Alors que le dispositif « plus de maîtres que de classes » (PDM) se met en place lentement, le Snuipp publie le 29 septembre une alerte sur la caporalisme qui l’accompagne. Une situation qui était prévisible au regard des propos tenus lors de la conférence nationale du 9 avril et du rapport de l’inspection générale sur les PDM.
Institué par la loi d’orientation, le dispositif « Plus de maîtres que de classe » doit permettre de réduire l’échec scolaire dans les zones d’éducation prioritaire. Selon la circulaire d’application, » il s’agit de prévenir la difficulté scolaire, tout au long de la scolarité primaire, et d’y remédier si elle n’a pu être évitée. L’action sera prioritairement centrée sur l’acquisition des instruments fondamentaux de la connaissance (expression orale et écrite, mathématiques) et de la méthodologie du travail scolaire. » Et la loi d’orientation réserve 7 000 postes d’ici à 2017 pour permettre son déploiement là où c’est nécessaire. Mais pour le moment, à cette rentrée, on n’en est qu’à 1700 postes déployés sur le terrain. Encore 530 sont-ils la simple reconversion de dispositifs antérieurs.
Dans un communiqué, le Snuipp lance un cri d’alarme qui fait suite à la réunion du « comité de suivi le 29 septembre. « Nous sommes saisis par les équipes enseignantes qui se trouvent, dans certaines académies, soumises à des demandes fortes et pressantes de modélisation pédagogique remettant parfois totalement en cause le travail engagé jusque-là », écrit le Snuipp. Le syndicat dénonce « une nouvelle injonction pour imposer la co-intervention comme modèle indépassable sous prétexte qu’il serait celui que la recherche préconiserait ». Pour le syndicat, « les enseignants ont trop goûté ces dernières années à cette logique de la prescription magique. Il suffirait de mettre en place un dispositif d’évaluation robuste et une gouvernance serrée imposant « une manière de faire » pour que tout aille pour le mieux.. Tout cela pose clairement la question de la nature de l’accompagnement dont les équipes doivent bénéficier ».

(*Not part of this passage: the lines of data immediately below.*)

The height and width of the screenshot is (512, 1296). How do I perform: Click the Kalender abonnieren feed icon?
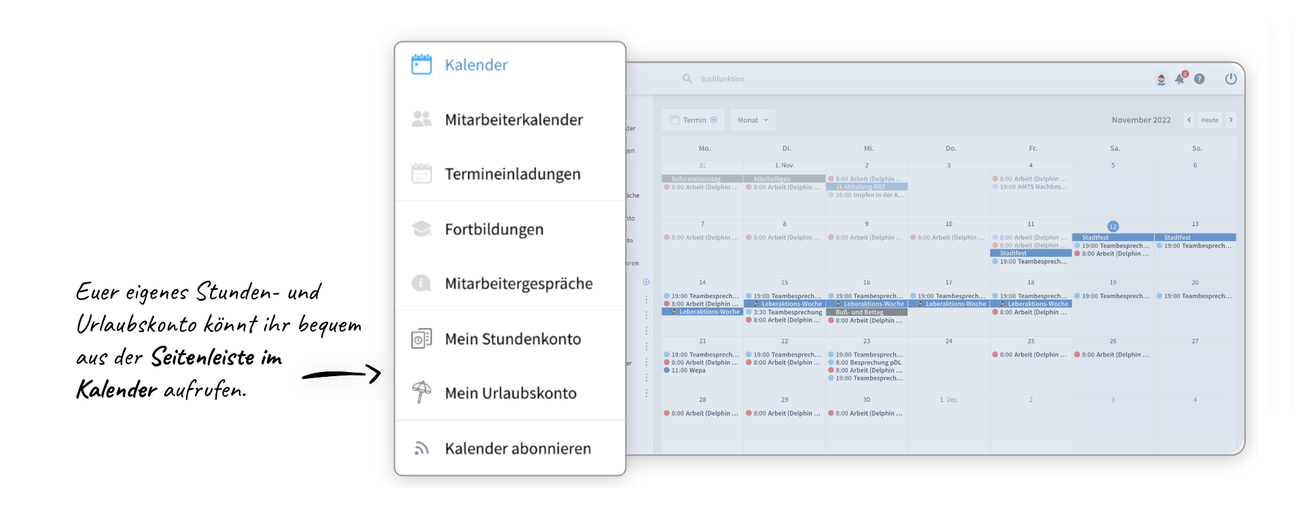(421, 448)
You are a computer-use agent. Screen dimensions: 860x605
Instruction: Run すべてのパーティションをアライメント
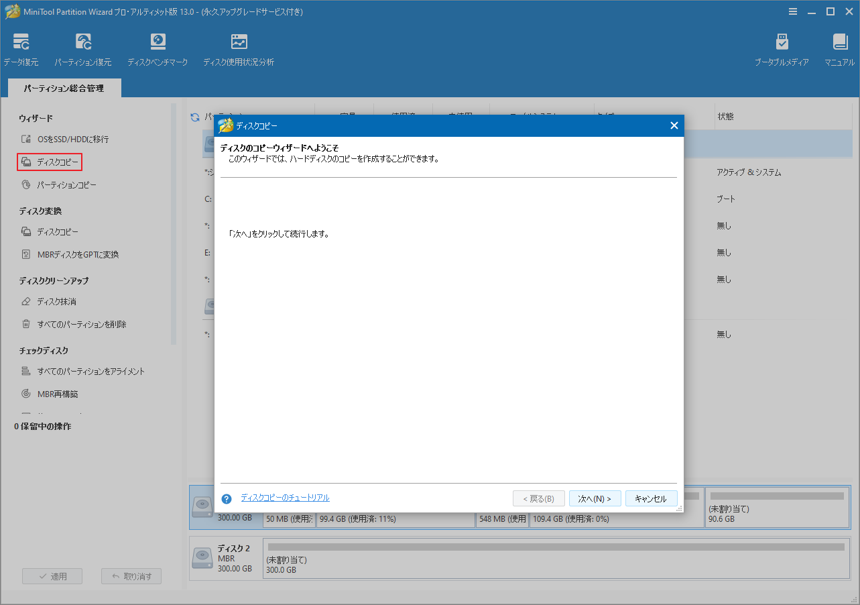point(93,370)
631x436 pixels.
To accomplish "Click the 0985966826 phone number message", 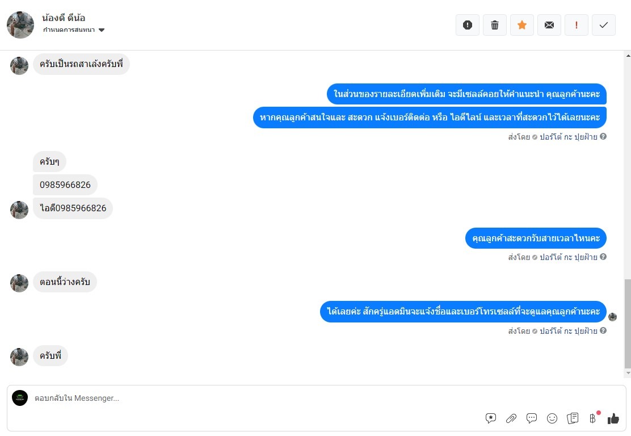I will (x=65, y=185).
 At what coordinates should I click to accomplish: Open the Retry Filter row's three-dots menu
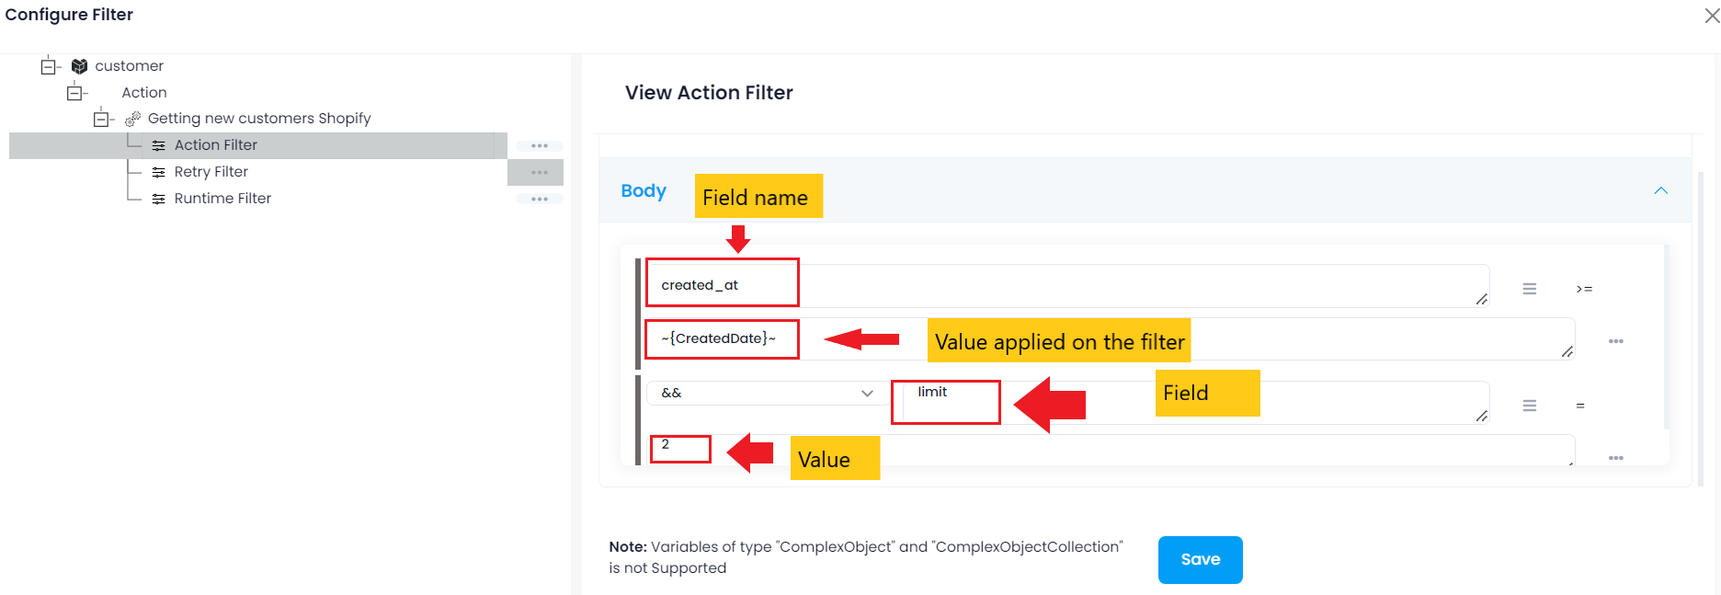539,173
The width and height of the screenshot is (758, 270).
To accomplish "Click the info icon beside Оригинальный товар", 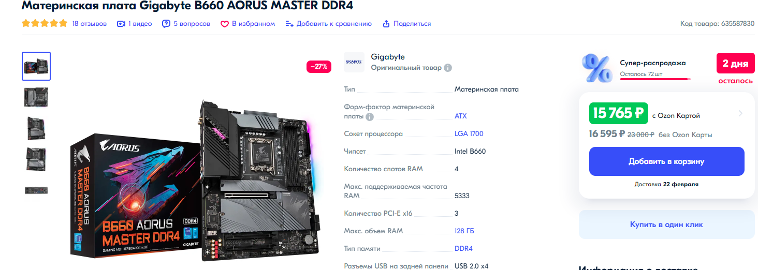I will coord(448,68).

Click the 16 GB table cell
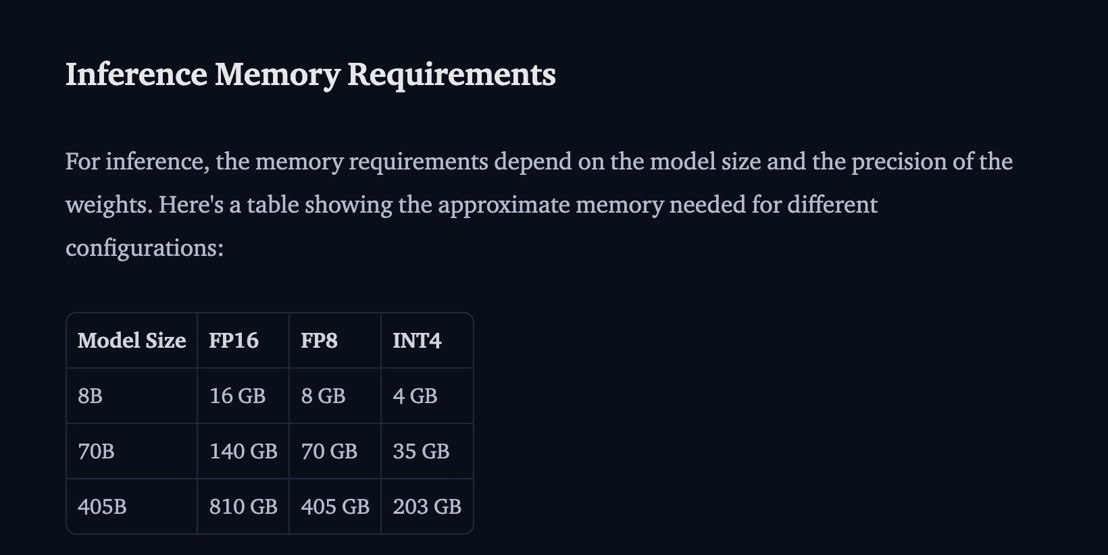[243, 396]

Cette protestation n’arrive pas par hasard. La « note d’étape » du comité de suivi de juin demande « un pilotage fort » des PDM. Le rapport de l’inspection générale, publié fin juillet, va dans le même sens. « Il faut un cadrage formel, dire ce qui doit être et ne pas être », écrivent les inspecteurs qui demandent » un pilotage rigoureux à tous les échelons, de procédures de formalisation du travail en équipe, une évolution du rôle du directeur ». En avril la conférence nationale sur l’éducation prioritaire avait intronisée une pédagogie officielle assénée de façon fort peu nuancée par les experts du ministère certains de détenir la vérité.
« Au modèle du pilotage par l’évaluation permanente et l’injonction doit se substituer un accompagnement par la formation didactique et pédagogique et la confiance« , demande le Snuipp. Sur le terrain, le rapport de l’inspection montre des pratiques très diverses. Il y a « plus d’attention portée aux élèves, le plaisir et la motivation issus du travail à plusieurs, le sentiment de mieux posséder son métier. Mais aussi « les errances du préceptorat » et une longue série de pratiques pédagogiques inefficaces : » absence de travail sur les erreurs, une absence de formalisation d’une procédure efficace ; une attention pointilleuse portée à des aspects très matériels (lignes sautées, couleur des surlignages, etc.) et une négligence totale d’aspects plus fondamentaux : postures de travail des élèves, tenue du crayon et geste graphique, erreurs de copie, erreurs orthographiques… ; des pratiques qui réduisent la complexité, qui effacent les obstacles (cadrage trop fort) ; le morcellement et le sur-encadrement qui rendent l’activité intellectuelle des élèves à peu près nulle ; la facilitation et la limitation des tâches qui valorisent les aspects les plus procéduraux au détriment des dimensions patrimoniales, culturelles, cognitives, subjectives ».